I bet it's not a missing file, but rather a broken tif. Those can occur when VIPS crashes/is killed

Ah, ok, that's good to know. I did pull the latest iipserver repo version and rebuilt the server on Wednesday, but if it is indeed due to missing files than this is likely related to the dying VIPS process which gets killed by gridengine(?) for running out of memory. I suppose I could ask for a bigger allocation. What do you think @bd808 ?

Yes, you could try configuring the image processing jobs to request more ram. Grid engine certainly is supposed to cap the resources given an individual process. It just does such a bad job of it that we are often surprised when the limits actually kick in.

Still not working. This is specially an issue because of T307787.

The brokenness of this tool made it to WMDE-TechWish's current experimental "We try to help fixing some tools" working mode. And I had a look to figure out if we could help here.

The thumbnails on Commons don’t work either, so it’s probably a Commons error, which isn’t nicely handled by the tool, but isn’t caused by it either.

Some things got fixed in T344233: Some custom generated thumbnails get massivily cropped. There was an issue with thumb generation from big images where the memory limit was hit.

Kubernetes transition would be nice, but the project requires a fastcgi binary to be compiled (and I didn't quite see how the binary compiled on the login node was guaranteed to run in Kubernetes).

Maybe at least some parts could be moved away from the grid engine though. E.g. the jobs pulling the images and doing the tiff conversion. I'm not so sure about /usr/bin/vips that's used there. As far as I can tell it's not any of the k8 images. ( also haven't looked at all though ). But maybe the conversion can be done by ImageMagick?

Also I wonder if we could compile the binary somewhere else and still used it in the k8 environment.

Maybe at least some parts could be moved away from the grid engine though. E.g. the jobs pulling the images and doing the tiff conversion. I'm not so sure about /usr/bin/vips that's used there. As far as I can tell it's not any of the k8 images. ( also haven't looked at all though ). But maybe the conversion can be done by ImageMagick?

Also I wonder if we could compile the binary somewhere else and still used it in the k8 environment.
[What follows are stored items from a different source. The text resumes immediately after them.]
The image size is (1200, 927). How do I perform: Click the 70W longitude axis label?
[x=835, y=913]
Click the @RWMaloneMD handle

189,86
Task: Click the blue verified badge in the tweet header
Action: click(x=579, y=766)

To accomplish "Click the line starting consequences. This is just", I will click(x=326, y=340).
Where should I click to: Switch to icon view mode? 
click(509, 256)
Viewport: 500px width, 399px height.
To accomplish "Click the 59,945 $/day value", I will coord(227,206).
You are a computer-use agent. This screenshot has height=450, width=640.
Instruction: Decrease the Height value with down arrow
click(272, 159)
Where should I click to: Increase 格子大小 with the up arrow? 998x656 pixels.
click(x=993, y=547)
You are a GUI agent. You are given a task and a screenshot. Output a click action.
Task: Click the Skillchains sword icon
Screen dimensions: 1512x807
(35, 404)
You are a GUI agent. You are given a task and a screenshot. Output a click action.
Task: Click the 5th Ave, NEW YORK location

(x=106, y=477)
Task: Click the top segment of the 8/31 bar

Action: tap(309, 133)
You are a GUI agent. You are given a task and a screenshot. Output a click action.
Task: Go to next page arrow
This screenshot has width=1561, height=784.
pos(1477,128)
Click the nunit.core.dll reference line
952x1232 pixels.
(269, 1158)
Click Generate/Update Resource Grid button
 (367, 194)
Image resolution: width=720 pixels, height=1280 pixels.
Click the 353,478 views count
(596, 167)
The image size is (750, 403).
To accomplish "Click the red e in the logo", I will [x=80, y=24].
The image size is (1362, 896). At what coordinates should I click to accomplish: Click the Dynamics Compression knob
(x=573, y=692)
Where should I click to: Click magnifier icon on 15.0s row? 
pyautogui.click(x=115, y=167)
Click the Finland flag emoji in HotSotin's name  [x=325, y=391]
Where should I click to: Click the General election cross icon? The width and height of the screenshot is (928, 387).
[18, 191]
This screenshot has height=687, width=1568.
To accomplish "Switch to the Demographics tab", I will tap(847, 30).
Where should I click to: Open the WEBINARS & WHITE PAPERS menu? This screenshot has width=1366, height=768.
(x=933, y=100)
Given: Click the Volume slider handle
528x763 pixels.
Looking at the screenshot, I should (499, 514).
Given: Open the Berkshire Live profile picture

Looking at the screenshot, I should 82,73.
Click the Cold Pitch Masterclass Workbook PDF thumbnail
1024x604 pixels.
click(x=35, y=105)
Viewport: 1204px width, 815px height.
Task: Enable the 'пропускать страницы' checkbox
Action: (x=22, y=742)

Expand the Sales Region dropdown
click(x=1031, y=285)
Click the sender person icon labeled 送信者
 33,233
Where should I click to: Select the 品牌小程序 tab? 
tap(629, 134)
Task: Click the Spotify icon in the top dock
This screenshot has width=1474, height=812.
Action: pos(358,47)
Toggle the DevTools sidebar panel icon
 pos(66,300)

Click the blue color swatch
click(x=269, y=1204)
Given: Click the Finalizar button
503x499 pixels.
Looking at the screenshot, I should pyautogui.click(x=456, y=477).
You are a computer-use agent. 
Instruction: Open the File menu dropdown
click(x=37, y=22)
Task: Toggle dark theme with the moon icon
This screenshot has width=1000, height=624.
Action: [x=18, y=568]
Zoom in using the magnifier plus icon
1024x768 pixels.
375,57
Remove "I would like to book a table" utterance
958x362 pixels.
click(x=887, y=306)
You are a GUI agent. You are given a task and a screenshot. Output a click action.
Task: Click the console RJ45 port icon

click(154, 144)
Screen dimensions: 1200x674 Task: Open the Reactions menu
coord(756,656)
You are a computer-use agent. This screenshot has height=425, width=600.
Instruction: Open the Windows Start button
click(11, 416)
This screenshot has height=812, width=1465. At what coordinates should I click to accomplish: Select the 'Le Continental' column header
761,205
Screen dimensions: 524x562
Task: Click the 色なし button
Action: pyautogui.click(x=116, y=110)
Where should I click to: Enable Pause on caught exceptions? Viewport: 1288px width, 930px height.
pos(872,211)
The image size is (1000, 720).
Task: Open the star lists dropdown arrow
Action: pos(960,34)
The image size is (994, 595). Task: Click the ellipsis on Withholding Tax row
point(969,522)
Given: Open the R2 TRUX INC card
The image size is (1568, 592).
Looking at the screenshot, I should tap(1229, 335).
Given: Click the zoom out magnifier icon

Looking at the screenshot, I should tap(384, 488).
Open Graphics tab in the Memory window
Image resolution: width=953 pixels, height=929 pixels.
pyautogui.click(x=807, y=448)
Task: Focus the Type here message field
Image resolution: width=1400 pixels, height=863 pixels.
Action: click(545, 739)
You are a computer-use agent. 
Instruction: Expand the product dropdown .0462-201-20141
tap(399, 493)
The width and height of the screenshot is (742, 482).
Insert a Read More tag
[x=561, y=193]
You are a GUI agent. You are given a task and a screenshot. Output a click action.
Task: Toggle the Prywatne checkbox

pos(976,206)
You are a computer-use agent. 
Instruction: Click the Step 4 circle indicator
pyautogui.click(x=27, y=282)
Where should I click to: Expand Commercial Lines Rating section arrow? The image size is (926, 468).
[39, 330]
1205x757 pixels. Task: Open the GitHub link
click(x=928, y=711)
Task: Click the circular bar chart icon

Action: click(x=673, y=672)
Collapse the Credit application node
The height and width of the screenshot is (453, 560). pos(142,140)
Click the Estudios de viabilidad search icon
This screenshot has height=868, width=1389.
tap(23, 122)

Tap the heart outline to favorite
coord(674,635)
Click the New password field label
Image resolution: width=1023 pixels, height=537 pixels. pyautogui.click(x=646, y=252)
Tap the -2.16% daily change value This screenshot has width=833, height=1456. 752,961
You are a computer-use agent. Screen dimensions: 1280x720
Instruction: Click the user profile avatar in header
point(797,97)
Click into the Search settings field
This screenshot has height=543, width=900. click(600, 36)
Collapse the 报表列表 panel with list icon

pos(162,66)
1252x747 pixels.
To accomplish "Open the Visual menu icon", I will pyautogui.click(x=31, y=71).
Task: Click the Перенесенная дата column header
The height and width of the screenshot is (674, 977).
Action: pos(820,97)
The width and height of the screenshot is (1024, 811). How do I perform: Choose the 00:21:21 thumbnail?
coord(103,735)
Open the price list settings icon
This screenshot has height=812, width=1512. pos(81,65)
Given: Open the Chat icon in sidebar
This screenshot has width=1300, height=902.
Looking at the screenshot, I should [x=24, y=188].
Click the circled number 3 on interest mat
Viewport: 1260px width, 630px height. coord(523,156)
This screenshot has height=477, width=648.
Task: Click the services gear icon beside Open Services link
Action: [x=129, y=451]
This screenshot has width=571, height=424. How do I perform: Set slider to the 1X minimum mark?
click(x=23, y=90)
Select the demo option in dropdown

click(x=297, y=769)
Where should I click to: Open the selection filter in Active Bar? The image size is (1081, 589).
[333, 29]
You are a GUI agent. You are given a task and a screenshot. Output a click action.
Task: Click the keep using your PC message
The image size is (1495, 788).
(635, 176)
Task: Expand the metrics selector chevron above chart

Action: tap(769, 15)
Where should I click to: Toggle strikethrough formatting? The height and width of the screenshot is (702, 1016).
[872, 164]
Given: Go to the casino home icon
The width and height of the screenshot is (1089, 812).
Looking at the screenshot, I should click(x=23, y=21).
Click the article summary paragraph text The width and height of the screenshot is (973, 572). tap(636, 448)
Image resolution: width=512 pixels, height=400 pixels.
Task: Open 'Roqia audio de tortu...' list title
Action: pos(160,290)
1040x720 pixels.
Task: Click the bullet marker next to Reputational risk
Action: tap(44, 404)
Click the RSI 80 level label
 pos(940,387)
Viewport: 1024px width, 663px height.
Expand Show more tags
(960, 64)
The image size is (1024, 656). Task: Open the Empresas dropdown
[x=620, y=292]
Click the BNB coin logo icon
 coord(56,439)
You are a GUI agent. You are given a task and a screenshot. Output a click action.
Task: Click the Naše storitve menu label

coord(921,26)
I just saw the comment in T320210#9114857 and maybe that's a good option to allow vips in a custom image for these jobs.

This is weird:

for

https://zoomviewer.toolforge.org/fcgi-bin/iipsrv.fcgi?FIF=cache/779543aa14d92a2dff180a4cbc0eb2f6.tif&obj=IIP,1.0&obj=Max-size&obj=Tile-size&obj=Resolution-number

I get

Unable to open file '/data/project/zoomviewer/public_html/cache/779543aa14d92a2dff180a4cbc0eb2f6.tif'

However on toolforge I can see the file:

tools.zoomviewer@tools-sgebastion-10:~$ l /data/project/zoomviewer/public_html/cache/779543aa14d92a2dff180a4cbc0eb2f6.tif
-rw-r--r-- 1 tools.zoomviewer tools.zoomviewer 12765122 Aug 29 10:18 /data/project/zoomviewer/public_html/cache/779543aa14d92a2dff180a4cbc0eb2f6.tif

In the new job system, vips was killed when it ran with the default limit of 500MB, but it completed when I ran it manually with a 6GB memory limit. So I'll change the memory limit in the source.

I got an error from IIPMooViewer initially, with "tiff open failed" in iipsrv.log, but it worked after a reload, so I assume iipsrv briefly saw a partial TIFF file.

tstarling claimed this task.

Deployed, purged cache, refreshed. Worked very nicely this time, no errors.

I increased the CPU limit to 1 core (from 0.5).